Les 29 et 30 septembre 1941, le Sonderkommando 4a du Einsatzgruppe C, avec l’aide de deux bataillons du Régiment de Police Sud et de la Police auxiliaire ukrainienne, a abattu, sans la moindre résistance de la part de la population locale, 33 771 Juifs dans le ravin de Babi Yar, situé au nord-ouest de Kiev. Le film reconstitue le contexte historique de cette tragédie à travers des images d’archives documentant l’occupation allemande et la décennie qui a suivi. Lorsque la mémoire s’efface, lorsque le passé projette son ombre sur le futur, le cinéma est la voix qui peut exprimer la vérité.
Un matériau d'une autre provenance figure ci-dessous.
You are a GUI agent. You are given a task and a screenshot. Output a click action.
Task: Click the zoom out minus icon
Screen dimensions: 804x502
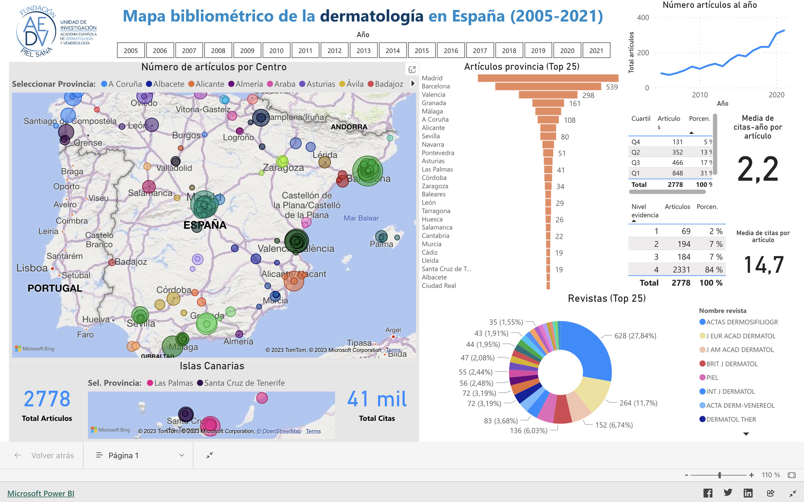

Le conflit qui se joue actuellement en Ukraine fait ressurgir les théories les plus abracadabrantes sur les uns et les autres et souvent en prenant appuie sur les cendres de l’histoire sans jamais remettre dans leurs contextes les différentes sources d’informations. Mais le film de Sergei Loznitsa (Dans La Brume) : « Babi Yar », tente, pour le coup de répondre, vidéos d’archives à l’appuie à l’une des questions les plus tabous de la seconde guerre mondiale : Le Massacre de 33 771 Juifs dans le Ravin de Babi Yar fin septembre 1941, par les soldats nazis, aidés en cela par la police Auxiliaire Ukrainienne. Vous y êtes sur les Théories ?
Un sujet sombre qui fait écho, bien plus maintenant, depuis que Vladimir Poutine a utilisé cet argument pour justifier son invasion de l’Ukraine, une thèse reprise par bon nombre de complotistes occidentaux, à grand renfort de soi-disant documents sortis de leurs contextes. Ici, les images et les sons parlent pour eux. Difficile de regarder ce documentaire sans avoir un pincement au cœur. Sans se dire que ce que nous voyons n’est pas une reconstitution, mais simplement des vidéos prises par des soldats avec, parfois des mises en scène pour s’muser de l’horreur, de ces corps qui jonchent le sol, de cette résignation et de cette peur qui se lit sur les visages.
Mais loin de vouloir désigner un coupable, Sergei Loznitsa, ce réalisateur Russe, qui vécut dans un quartier de Kiev, non loin du ravin de Babi Yar, cherche, au contraire une réponse ailleurs et particulièrement dans cette omerta de la Honte, qui amène à penser que bien au-delà de l’idéologie communiste ou Naziste, c’est au contraire la nature humain qui fut responsable de ce drame, car, de la même manière qu’en France, dans une autre mesure, les habitants n’hésitaient pas à dénoncer, ou à profiter de l’arrestation de leurs voisins pour seul crime d’être Juif. Les images d’archives se succèdent, sans commentaires, avec pour seul référence des sons venus d’un passé que l’on voudrait oublier. Des images que personnes n’avaient jamais vu, qui furent tournées par les soldats, mais ne furent pas exploitables pour le propagande et restèrent ainsi enfermées dans des tiroirs. Après un travail acharné de recherche, d’authentification, de remise en contexte et de montage, le réalisateur une œuvre dérangeante par ses images qui montre à quel point l’homme est capable du pire et parfois, au détour d’un plan du meilleur.
On y voit une ville plongée dans l’enfer de deux idéologies déterminées à anéantir des hommes, des femmes et des enfants pour leur religion que d’autres jugent responsables des maux de la terre. Il faut être préparé pour visionner ce film de 2h00, mais après le générique de fin et une gêne autant qu’une stupéfaction, l’esprit reprend son cheminement de réflexion et se détache petit à petit de ce confort pour tenter de mieux cerner ce qu’il vient de voir et comprendre que les idéologies, n’ont effectivement, rien à voir avec cette horreur, mais que c’est seulement la nature humaine dans ce qu’elle peut avoir de plus crasse, qui apparaît au grand jour et vient expliquer ce silence pesant autour de ce drame.